● **What you need to do**
Copy out each line of the data that holds the word "computer".

Stored items:
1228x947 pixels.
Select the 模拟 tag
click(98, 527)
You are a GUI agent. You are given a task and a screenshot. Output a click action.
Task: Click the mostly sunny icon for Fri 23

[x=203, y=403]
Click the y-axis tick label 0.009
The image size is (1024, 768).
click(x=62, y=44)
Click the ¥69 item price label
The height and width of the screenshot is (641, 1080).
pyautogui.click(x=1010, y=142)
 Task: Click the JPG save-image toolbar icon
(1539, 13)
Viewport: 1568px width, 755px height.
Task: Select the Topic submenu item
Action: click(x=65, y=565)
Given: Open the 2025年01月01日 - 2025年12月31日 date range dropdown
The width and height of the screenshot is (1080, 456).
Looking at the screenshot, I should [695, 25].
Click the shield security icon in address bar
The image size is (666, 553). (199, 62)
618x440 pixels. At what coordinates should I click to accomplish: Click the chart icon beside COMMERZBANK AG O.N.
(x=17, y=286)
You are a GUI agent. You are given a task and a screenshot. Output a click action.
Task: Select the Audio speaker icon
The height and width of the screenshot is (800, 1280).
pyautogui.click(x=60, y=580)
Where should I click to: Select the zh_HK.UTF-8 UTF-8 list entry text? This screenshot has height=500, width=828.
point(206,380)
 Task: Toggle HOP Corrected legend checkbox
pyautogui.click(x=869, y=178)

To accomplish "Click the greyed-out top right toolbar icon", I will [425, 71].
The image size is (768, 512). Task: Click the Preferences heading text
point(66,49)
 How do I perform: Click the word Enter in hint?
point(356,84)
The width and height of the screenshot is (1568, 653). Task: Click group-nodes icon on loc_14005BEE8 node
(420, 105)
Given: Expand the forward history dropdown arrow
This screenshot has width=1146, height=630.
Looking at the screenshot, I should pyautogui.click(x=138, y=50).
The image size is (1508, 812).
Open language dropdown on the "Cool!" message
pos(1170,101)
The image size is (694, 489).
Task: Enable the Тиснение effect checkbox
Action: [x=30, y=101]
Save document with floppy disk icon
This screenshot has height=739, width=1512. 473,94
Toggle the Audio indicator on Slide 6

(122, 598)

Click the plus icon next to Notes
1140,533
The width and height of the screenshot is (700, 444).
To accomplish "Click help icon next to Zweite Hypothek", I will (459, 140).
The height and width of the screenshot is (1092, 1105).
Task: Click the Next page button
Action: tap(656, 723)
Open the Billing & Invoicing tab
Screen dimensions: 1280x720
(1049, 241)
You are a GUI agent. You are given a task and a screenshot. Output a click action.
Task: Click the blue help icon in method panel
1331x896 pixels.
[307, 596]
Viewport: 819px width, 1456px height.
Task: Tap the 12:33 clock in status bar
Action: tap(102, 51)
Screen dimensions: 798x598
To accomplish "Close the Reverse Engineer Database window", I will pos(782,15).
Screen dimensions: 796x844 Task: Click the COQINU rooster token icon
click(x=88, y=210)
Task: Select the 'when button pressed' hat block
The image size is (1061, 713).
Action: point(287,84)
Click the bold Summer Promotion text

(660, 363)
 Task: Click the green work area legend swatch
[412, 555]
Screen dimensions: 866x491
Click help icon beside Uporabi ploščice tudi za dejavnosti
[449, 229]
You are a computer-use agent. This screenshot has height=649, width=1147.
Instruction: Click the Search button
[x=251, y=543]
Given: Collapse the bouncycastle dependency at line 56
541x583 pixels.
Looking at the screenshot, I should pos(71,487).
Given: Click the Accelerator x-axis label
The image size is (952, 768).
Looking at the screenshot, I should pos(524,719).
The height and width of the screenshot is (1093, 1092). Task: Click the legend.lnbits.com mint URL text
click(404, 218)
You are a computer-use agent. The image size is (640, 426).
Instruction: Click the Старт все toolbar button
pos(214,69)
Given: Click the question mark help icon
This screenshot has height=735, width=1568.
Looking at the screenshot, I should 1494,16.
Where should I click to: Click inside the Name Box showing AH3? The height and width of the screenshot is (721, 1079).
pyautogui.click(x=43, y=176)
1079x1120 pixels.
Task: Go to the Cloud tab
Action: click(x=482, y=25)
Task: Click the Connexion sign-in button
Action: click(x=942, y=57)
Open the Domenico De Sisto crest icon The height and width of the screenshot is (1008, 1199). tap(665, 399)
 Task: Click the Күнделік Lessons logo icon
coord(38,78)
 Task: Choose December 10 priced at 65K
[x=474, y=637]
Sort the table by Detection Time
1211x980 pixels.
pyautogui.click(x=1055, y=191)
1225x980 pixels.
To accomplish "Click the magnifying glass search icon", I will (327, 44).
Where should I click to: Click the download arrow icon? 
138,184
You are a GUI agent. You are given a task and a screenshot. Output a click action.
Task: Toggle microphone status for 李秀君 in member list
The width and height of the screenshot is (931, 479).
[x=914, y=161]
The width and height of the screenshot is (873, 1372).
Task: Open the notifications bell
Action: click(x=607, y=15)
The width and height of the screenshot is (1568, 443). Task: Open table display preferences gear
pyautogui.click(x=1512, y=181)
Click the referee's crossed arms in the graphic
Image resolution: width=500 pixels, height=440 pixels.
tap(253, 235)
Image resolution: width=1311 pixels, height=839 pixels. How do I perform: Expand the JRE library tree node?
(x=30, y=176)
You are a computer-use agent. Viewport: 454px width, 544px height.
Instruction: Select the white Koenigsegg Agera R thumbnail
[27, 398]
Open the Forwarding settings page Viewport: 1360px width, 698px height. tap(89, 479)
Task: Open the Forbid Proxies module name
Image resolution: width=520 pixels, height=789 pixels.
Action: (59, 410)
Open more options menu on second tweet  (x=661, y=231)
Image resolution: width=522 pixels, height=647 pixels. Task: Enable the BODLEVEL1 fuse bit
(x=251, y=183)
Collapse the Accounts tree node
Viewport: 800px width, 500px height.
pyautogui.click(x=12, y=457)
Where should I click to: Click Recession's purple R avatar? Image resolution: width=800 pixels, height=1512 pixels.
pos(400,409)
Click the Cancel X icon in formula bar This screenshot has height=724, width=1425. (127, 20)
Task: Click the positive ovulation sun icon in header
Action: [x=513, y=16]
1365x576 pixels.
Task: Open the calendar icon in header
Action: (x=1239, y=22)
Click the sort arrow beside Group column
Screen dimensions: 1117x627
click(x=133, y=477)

● **Problem solution**
You are a computer-use agent. This screenshot has height=649, width=1147.
You are a computer-use agent. The image size is (640, 426).
You are a computer-use agent. Viewport: 454px width, 544px height.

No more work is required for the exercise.